▶ Fragmento proporcionado
_ _ _ _

De los personajes de Fogwill se ha borrado entonces toda seña de identidad nacional: los pichis son porteños, formoseños, bahienses, puntanos, sanjuaninos, santiagueños, cordobeses, rosarinos... no «argentinos»; así como los ingleses serán -para los pichis- «escots», «wels», «gurjas» («escots, wels, gurjas» -dice la voz de uno de los pichis, preguntando: «¿no hay ingleses?», pág. 73). Las identidades se fragmentan con la guerra para unirse de nuevo en términos de pura materialidad o de supervivencia («-Todos son ingleses, los ingleses son así: escots, gurjas, wels. ¡Y todos se garchan a los presos!» (pág. 73).

La lengua de los personajes, marcada por altos índices de coloquialidad, aparece quizás como el único factor de cohesión nacional; pero esa lengua también se disgrega, se vuelve casi un galimatías que dificulta -aunque no impide- la comprensión: el «pichiciego» del santiagueño, es «el peludo» del bahiense, o «la mulita» de otro de sus compañeros pichis113. La «lengua» da paso a las «maneras de decir» que fragmentarán la identidad de la comunidad pichi. Aunque «en la isla, en medio de la guerra, no había tiempo ni tampoco lugar donde buscar palabras mejores que explicaran las cosas» (pág. 104); la supervivencia en la isla impondrá una lengua propia: «volver a pelear» significará entonces «matar»114, del mismo modo que los muertos serán «helados» o los heridos «fríos»:

Llamaban helados a los muertos. [...] Iban por las líneas, desarmados, llevando una bandera blanca con cruz roja, cargando fríos. Fríos eran los que se habían herido o fracturado un hueso y casi siempre se les congelaba una mano o un pie (pág. 21).



La Torre de Babel da paso entonces a una lengua de la guerra que hace necesaria la traducción. Brecelli, uno de los pichis, se toma el trabajo de hacer una lista mental que   —94→   ponga orden en ese galimatías, para conformar una identidad lingüística, la lengua de los pichis:

...Al turco 'Turco' porque no es turco, es árabe; a Acevedo que es rosarino, porque es judío, se le dice 'ruso' o 'rachan' en inglés; a los judíos 'hijos de puta' porque escupieron a Cristo y 'gracias' porque le mandan cohetes a Galtieri; a Galtieri de acá, 'Galtieri' porque es muy boludo y se creía que íbamos a ganar; y a los forros 'forros' porque son forros y lo único que saben hacer es forrear...» (págs. 121-122).

_ _ _ _

▶ Consigna 1
Cita del fragmento sobre la lengua de los pichis todo lo que va desde "Llamaban helados a" hasta "pie (pág. 21).".
▶ Consigna 2
Indica si cada afirmación concuerda con el fragmento sobre la lengua de los pichis y cita las palabras que lo deciden: (a) Los pichis se identifican como «argentinos». (b) A los muertos se los llama «helados». (c) Brecelli pone por escrito su lista.

_ _ _ _

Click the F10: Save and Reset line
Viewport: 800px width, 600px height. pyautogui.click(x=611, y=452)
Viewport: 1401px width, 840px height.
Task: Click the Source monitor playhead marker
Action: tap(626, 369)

_ _ _ _

▶ Respuesta correcta 1
Llamaban helados a los muertos. [...] Iban por las líneas, desarmados, llevando una bandera blanca con cruz roja, cargando fríos. Fríos eran los que se habían herido o fracturado un hueso y casi siempre se les congelaba una mano o un pie (pág. 21).

▶ Respuesta correcta 2
(a) No: «no «argentinos»».
(b) Sí: «Llamaban helados a los muertos».
(c) No: «se toma el trabajo de hacer una lista mental».